▶ Recorded information

○ ○ ○ ○ ○ ○ ○

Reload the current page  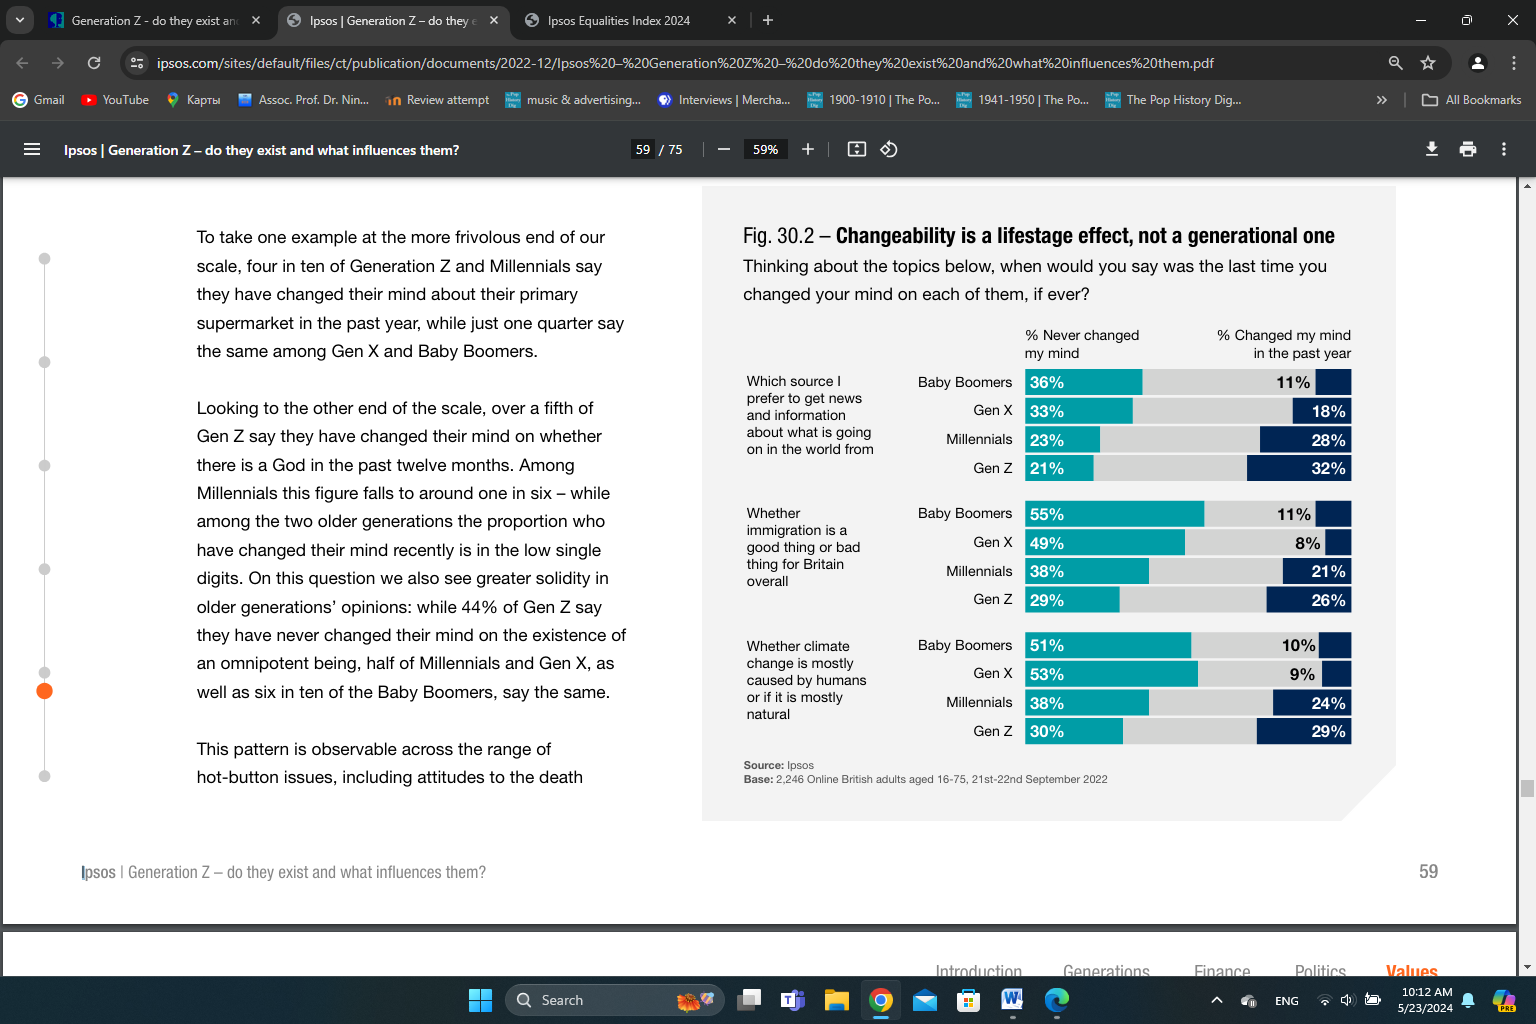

○ ○ ○ ○ ○ ○ ○

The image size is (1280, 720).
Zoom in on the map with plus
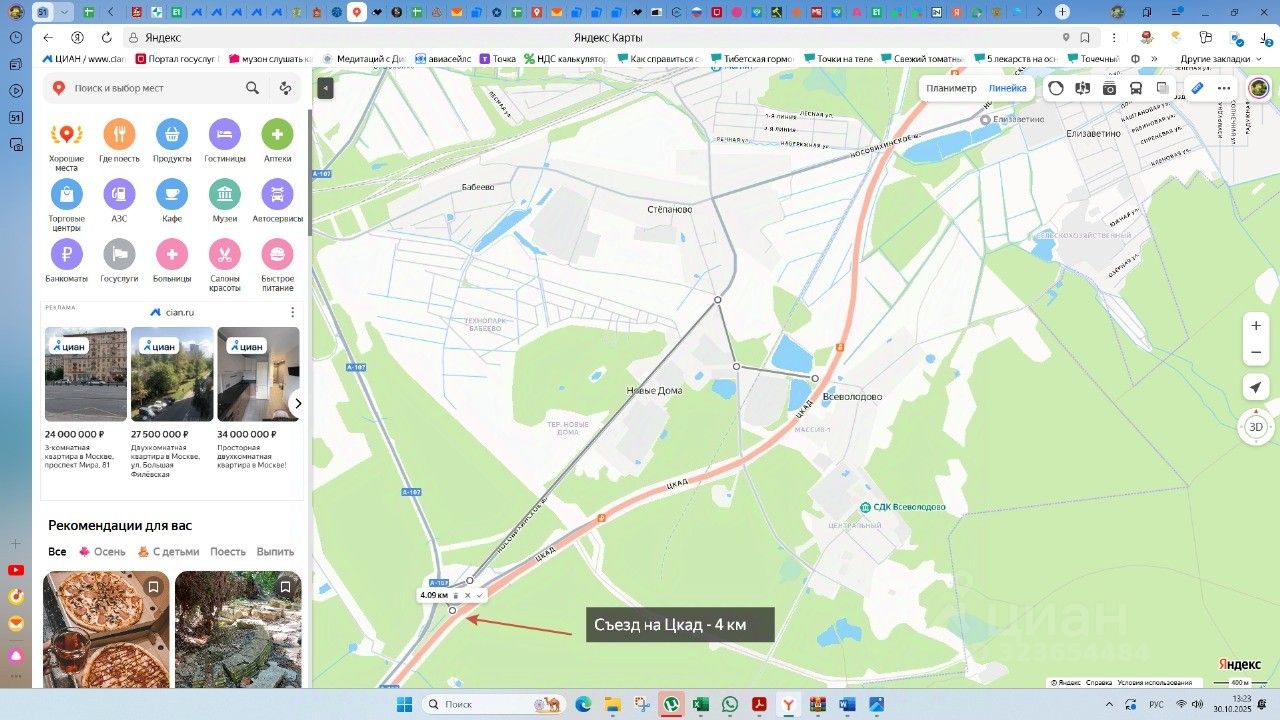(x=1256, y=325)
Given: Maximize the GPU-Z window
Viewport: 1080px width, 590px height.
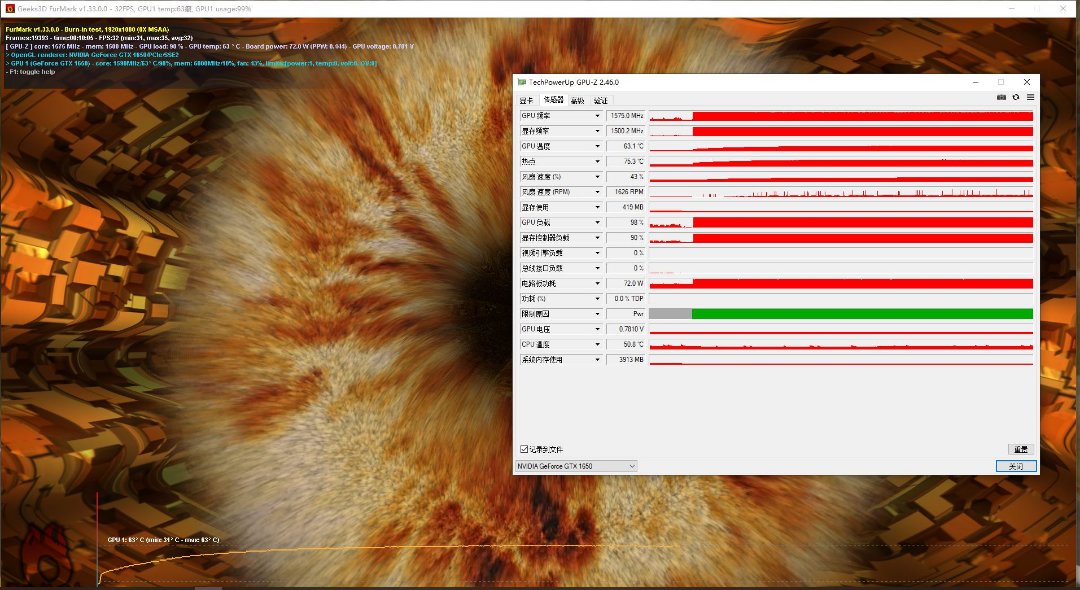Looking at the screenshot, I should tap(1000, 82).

○ ○ ○ ○ ○ ○ ○

Recast the material from the line containing "Given: Maximize the GPU-Z window" up to and including the line containing "Looking at the" as a numbered list, skipping any blank lines. Omit the pictures from your answer.

▶ In response
1. Given: Maximize the GPU-Z window
2. Viewport: 1080px width, 590px height.
3. Looking at the screenshot, I should tap(1000, 82).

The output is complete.